[Excerpts from a dataset]
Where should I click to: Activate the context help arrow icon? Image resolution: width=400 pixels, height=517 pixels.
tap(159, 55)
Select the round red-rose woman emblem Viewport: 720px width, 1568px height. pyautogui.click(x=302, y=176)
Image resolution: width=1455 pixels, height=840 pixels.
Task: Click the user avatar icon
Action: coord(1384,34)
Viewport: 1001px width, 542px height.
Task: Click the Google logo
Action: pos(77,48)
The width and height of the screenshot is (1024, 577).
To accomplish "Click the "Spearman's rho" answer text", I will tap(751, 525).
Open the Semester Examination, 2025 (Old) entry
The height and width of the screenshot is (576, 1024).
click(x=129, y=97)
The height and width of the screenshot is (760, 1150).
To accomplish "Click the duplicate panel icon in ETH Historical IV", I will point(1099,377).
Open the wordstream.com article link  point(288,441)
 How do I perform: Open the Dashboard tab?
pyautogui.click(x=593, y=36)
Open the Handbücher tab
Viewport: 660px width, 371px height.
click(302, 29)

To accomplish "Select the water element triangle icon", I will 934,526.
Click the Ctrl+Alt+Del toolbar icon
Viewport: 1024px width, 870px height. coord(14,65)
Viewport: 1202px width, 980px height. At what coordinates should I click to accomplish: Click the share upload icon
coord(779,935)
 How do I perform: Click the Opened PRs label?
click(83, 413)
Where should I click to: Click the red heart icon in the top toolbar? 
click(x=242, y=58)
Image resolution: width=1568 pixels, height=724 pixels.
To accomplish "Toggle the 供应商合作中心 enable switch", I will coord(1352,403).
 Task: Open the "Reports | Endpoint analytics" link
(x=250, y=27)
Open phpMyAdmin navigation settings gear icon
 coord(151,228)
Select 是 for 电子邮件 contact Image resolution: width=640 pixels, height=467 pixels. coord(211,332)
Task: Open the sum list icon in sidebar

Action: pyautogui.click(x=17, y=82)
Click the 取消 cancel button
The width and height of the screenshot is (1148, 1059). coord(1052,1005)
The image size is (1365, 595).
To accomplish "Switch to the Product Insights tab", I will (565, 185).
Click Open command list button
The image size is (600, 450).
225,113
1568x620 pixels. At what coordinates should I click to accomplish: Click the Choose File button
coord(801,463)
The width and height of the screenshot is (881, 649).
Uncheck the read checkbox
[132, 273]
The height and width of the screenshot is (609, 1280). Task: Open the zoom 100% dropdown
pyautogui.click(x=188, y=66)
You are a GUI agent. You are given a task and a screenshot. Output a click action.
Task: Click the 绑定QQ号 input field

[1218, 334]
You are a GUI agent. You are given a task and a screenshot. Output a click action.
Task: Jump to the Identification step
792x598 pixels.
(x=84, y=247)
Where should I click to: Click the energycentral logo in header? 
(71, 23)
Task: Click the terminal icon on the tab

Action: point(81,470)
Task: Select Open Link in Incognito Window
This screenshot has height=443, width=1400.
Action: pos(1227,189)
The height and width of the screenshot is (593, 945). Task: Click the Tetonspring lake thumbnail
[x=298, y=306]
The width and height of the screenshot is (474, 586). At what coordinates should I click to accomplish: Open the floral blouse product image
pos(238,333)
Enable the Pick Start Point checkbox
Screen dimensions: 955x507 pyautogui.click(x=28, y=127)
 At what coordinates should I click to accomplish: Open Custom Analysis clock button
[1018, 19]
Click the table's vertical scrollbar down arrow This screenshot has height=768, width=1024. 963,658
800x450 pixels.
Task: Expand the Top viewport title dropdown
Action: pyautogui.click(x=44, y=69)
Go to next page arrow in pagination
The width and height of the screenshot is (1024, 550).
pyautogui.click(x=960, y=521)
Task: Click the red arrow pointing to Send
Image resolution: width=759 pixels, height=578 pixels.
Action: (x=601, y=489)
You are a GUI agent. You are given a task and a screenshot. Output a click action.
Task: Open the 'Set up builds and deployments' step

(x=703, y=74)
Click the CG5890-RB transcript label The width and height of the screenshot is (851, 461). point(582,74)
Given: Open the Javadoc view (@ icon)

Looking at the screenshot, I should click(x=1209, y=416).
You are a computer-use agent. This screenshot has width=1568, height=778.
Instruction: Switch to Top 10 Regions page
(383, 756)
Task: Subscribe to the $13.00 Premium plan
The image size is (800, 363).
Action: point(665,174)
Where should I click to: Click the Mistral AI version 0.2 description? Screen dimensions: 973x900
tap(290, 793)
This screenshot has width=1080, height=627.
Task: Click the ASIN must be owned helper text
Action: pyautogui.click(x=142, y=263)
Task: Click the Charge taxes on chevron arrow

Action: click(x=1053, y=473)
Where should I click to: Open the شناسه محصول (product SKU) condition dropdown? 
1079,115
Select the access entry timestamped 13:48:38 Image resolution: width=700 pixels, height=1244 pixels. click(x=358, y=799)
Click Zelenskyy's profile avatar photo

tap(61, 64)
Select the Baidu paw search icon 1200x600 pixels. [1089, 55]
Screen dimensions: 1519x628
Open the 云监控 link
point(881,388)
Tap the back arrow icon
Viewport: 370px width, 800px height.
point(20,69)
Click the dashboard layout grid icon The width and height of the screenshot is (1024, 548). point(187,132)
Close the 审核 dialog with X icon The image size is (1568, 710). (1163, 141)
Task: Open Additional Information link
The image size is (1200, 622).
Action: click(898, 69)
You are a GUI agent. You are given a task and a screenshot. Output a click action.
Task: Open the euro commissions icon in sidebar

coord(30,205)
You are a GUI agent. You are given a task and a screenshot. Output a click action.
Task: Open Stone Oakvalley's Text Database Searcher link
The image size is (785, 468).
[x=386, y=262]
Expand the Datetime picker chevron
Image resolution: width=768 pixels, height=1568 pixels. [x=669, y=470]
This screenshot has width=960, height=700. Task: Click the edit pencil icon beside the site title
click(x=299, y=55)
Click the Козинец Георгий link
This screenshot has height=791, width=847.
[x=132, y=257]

**Task prompt**
Output the records again in full. Keep every character as written.

**Solution for this problem**
Where should I click to: Activate the context help arrow icon? Image resolution: width=400 pixels, height=517 pixels.
tap(159, 55)
Select the round red-rose woman emblem Viewport: 720px width, 1568px height. pyautogui.click(x=302, y=176)
Image resolution: width=1455 pixels, height=840 pixels.
Task: Click the user avatar icon
Action: coord(1384,34)
Viewport: 1001px width, 542px height.
Task: Click the Google logo
Action: pos(77,48)
The width and height of the screenshot is (1024, 577).
To accomplish "Click the "Spearman's rho" answer text", I will tap(751, 525).
Open the Semester Examination, 2025 (Old) entry
The height and width of the screenshot is (576, 1024).
click(x=129, y=97)
The height and width of the screenshot is (760, 1150).
To accomplish "Click the duplicate panel icon in ETH Historical IV", I will point(1099,377).
Open the wordstream.com article link  point(288,441)
 How do I perform: Open the Dashboard tab?
pyautogui.click(x=593, y=36)
Open the Handbücher tab
Viewport: 660px width, 371px height.
click(302, 29)

To accomplish "Select the water element triangle icon", I will 934,526.
Click the Ctrl+Alt+Del toolbar icon
Viewport: 1024px width, 870px height. coord(14,65)
Viewport: 1202px width, 980px height. At what coordinates should I click to accomplish: Click the share upload icon
coord(779,935)
 How do I perform: Click the Opened PRs label?
click(83, 413)
Where should I click to: Click the red heart icon in the top toolbar? 
click(x=242, y=58)
Image resolution: width=1568 pixels, height=724 pixels.
To accomplish "Toggle the 供应商合作中心 enable switch", I will coord(1352,403).
 Task: Open the "Reports | Endpoint analytics" link
(x=250, y=27)
Open phpMyAdmin navigation settings gear icon
 coord(151,228)
Select 是 for 电子邮件 contact Image resolution: width=640 pixels, height=467 pixels. coord(211,332)
Task: Open the sum list icon in sidebar

Action: pyautogui.click(x=17, y=82)
Click the 取消 cancel button
The width and height of the screenshot is (1148, 1059). coord(1052,1005)
The image size is (1365, 595).
To accomplish "Switch to the Product Insights tab", I will (565, 185).
Click Open command list button
The image size is (600, 450).
225,113
1568x620 pixels. At what coordinates should I click to accomplish: Click the Choose File button
coord(801,463)
The width and height of the screenshot is (881, 649).
Uncheck the read checkbox
[132, 273]
The height and width of the screenshot is (609, 1280). Task: Open the zoom 100% dropdown
pyautogui.click(x=188, y=66)
You are a GUI agent. You are given a task and a screenshot. Output a click action.
Task: Click the 绑定QQ号 input field

[1218, 334]
You are a GUI agent. You are given a task and a screenshot. Output a click action.
Task: Jump to the Identification step
792x598 pixels.
(x=84, y=247)
Where should I click to: Click the energycentral logo in header? 
(71, 23)
Task: Click the terminal icon on the tab

Action: point(81,470)
Task: Select Open Link in Incognito Window
This screenshot has height=443, width=1400.
Action: pos(1227,189)
The height and width of the screenshot is (593, 945). Task: Click the Tetonspring lake thumbnail
[x=298, y=306]
The width and height of the screenshot is (474, 586). At what coordinates should I click to accomplish: Open the floral blouse product image
pos(238,333)
Enable the Pick Start Point checkbox
Screen dimensions: 955x507 pyautogui.click(x=28, y=127)
 At what coordinates should I click to accomplish: Open Custom Analysis clock button
[1018, 19]
Click the table's vertical scrollbar down arrow This screenshot has height=768, width=1024. 963,658
800x450 pixels.
Task: Expand the Top viewport title dropdown
Action: pyautogui.click(x=44, y=69)
Go to next page arrow in pagination
The width and height of the screenshot is (1024, 550).
pyautogui.click(x=960, y=521)
Task: Click the red arrow pointing to Send
Image resolution: width=759 pixels, height=578 pixels.
Action: (x=601, y=489)
You are a GUI agent. You are given a task and a screenshot. Output a click action.
Task: Open the 'Set up builds and deployments' step

(x=703, y=74)
Click the CG5890-RB transcript label The width and height of the screenshot is (851, 461). point(582,74)
Given: Open the Javadoc view (@ icon)

Looking at the screenshot, I should click(x=1209, y=416).
You are a computer-use agent. This screenshot has width=1568, height=778.
Instruction: Switch to Top 10 Regions page
(383, 756)
Task: Subscribe to the $13.00 Premium plan
The image size is (800, 363).
Action: point(665,174)
Where should I click to: Click the Mistral AI version 0.2 description? Screen dimensions: 973x900
tap(290, 793)
This screenshot has width=1080, height=627.
Task: Click the ASIN must be owned helper text
Action: pyautogui.click(x=142, y=263)
Task: Click the Charge taxes on chevron arrow

Action: click(x=1053, y=473)
Where should I click to: Open the شناسه محصول (product SKU) condition dropdown? 
1079,115
Select the access entry timestamped 13:48:38 Image resolution: width=700 pixels, height=1244 pixels. click(x=358, y=799)
Click Zelenskyy's profile avatar photo

tap(61, 64)
Select the Baidu paw search icon 1200x600 pixels. [1089, 55]
Screen dimensions: 1519x628
Open the 云监控 link
point(881,388)
Tap the back arrow icon
Viewport: 370px width, 800px height.
point(20,69)
Click the dashboard layout grid icon The width and height of the screenshot is (1024, 548). point(187,132)
Close the 审核 dialog with X icon The image size is (1568, 710). (1163, 141)
Task: Open Additional Information link
The image size is (1200, 622).
Action: click(898, 69)
You are a GUI agent. You are given a task and a screenshot. Output a click action.
Task: Open the euro commissions icon in sidebar

coord(30,205)
You are a GUI agent. You are given a task and a screenshot. Output a click action.
Task: Open Stone Oakvalley's Text Database Searcher link
The image size is (785, 468).
[x=386, y=262]
Expand the Datetime picker chevron
Image resolution: width=768 pixels, height=1568 pixels. [x=669, y=470]
This screenshot has width=960, height=700. Task: Click the edit pencil icon beside the site title
click(x=299, y=55)
Click the Козинец Георгий link
This screenshot has height=791, width=847.
[x=132, y=257]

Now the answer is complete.